[Saved data entries]
___
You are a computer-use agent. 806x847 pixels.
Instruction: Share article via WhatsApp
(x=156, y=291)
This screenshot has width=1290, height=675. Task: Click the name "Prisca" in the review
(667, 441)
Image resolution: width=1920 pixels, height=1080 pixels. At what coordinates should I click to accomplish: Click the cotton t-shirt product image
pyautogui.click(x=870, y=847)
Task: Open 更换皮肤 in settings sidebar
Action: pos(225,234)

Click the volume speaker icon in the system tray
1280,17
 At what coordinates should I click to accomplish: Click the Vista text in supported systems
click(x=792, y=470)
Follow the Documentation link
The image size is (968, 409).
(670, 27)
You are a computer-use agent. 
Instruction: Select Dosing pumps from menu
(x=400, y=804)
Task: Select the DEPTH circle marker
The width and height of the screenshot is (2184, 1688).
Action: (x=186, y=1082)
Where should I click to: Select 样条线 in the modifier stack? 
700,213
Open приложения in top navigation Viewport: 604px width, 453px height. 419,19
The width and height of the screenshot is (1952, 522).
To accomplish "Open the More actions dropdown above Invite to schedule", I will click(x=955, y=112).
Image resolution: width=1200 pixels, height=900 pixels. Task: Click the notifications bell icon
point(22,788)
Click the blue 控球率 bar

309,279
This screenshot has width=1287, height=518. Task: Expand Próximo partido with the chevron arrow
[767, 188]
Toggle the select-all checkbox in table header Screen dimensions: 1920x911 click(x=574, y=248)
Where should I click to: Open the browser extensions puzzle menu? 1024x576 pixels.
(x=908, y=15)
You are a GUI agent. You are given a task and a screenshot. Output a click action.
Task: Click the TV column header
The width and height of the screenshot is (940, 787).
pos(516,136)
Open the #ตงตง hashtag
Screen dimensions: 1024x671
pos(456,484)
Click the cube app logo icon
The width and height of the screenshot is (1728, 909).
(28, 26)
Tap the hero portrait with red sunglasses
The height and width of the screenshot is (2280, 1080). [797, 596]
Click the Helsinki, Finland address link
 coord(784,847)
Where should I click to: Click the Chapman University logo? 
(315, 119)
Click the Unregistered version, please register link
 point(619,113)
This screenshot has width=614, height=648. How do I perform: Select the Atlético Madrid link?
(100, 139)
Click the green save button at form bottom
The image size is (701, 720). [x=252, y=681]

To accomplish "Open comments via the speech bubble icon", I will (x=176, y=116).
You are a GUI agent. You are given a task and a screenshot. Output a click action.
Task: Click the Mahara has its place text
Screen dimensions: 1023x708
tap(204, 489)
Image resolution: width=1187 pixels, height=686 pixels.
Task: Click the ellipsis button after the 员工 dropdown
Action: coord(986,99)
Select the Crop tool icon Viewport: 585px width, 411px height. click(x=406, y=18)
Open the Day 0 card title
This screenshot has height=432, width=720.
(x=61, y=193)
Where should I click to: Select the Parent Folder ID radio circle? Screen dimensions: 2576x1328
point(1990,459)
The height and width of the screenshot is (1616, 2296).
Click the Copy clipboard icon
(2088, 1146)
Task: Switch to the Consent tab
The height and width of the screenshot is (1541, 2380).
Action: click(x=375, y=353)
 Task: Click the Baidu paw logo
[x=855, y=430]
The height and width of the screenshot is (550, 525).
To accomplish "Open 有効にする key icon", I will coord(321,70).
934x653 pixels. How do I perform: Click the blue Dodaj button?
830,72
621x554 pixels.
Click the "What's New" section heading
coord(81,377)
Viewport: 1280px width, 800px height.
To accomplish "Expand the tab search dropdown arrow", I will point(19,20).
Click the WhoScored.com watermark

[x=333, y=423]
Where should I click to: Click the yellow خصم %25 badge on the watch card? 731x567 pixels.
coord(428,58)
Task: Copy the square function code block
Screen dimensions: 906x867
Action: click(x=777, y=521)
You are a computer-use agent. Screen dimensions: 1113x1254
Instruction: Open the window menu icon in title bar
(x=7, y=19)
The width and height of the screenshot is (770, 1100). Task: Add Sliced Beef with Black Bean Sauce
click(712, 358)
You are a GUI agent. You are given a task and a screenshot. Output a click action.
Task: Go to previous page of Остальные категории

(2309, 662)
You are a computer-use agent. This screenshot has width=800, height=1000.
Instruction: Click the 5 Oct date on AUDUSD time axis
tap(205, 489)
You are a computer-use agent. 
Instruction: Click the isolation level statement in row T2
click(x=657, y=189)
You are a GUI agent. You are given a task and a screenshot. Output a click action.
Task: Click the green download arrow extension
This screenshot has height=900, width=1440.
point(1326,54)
___
Return verbatim the lines of the listing from the line containing "Click the cube app logo icon" through the line containing "Action: click(x=375, y=353)", both included.

Exercise response:
Click the cube app logo icon
The width and height of the screenshot is (1728, 909).
(28, 26)
Tap the hero portrait with red sunglasses
The height and width of the screenshot is (2280, 1080). [797, 596]
Click the Helsinki, Finland address link
 coord(784,847)
Where should I click to: Click the Chapman University logo? 
(315, 119)
Click the Unregistered version, please register link
 point(619,113)
This screenshot has width=614, height=648. How do I perform: Select the Atlético Madrid link?
(100, 139)
Click the green save button at form bottom
The image size is (701, 720). [x=252, y=681]

To accomplish "Open comments via the speech bubble icon", I will (x=176, y=116).
You are a GUI agent. You are given a task and a screenshot. Output a click action.
Task: Click the Mahara has its place text
Screen dimensions: 1023x708
tap(204, 489)
Image resolution: width=1187 pixels, height=686 pixels.
Task: Click the ellipsis button after the 员工 dropdown
Action: coord(986,99)
Select the Crop tool icon Viewport: 585px width, 411px height. click(x=406, y=18)
Open the Day 0 card title
This screenshot has height=432, width=720.
(x=61, y=193)
Where should I click to: Select the Parent Folder ID radio circle? Screen dimensions: 2576x1328
point(1990,459)
The height and width of the screenshot is (1616, 2296).
Click the Copy clipboard icon
(2088, 1146)
Task: Switch to the Consent tab
The height and width of the screenshot is (1541, 2380).
Action: click(x=375, y=353)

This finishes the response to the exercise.